Thank you for your great contribution to the field! I’m trying to reproduce the TraitGym results:
I was able to score variants using score_variant and recommended scorers, but did not get close to the reported performance.
I then tried to reproduce the TraitGym protocol described in the supplement, using the lower-level predict_sequence . However, it was very notably slow and throwing errors related to data transfer quotas.
It would be amazing if you could support the “TraitGym” protocol (e.g. L2 norm, reverse-complement averaging) in a manner similar to the score_variant API.
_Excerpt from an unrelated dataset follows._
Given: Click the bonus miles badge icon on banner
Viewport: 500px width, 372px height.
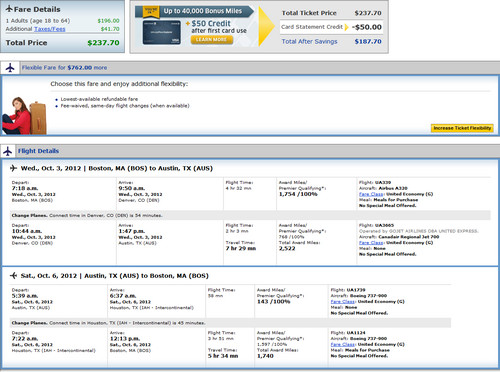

Thanks for the question! Yes we will add support for L2_DIFF_LOG1P aggregation type, which should be sufficient to reproduce the paper’s traitgym results (reverse complement should already be supported by passing an interval with negative strand).
Thanks for the recent addition of L2_DIFF_LOG1P aggregation! I still have some questions about the scorer:
Specifically, for each track predicted by a model, we first computed the predicted log-fold change in activity per position (or bin) due to the variant and then calculated the L2 norm across the sequence.
Does this mean you took L2 norm across the entire 1Mb for all assay types? Or did you use a center mask for some assays?
I’m guessing the protocol cannot be reproduced with CenterMaskScorer as it seems to support a max width of 200kb, which would probably lead to underperformance for RNA-seq.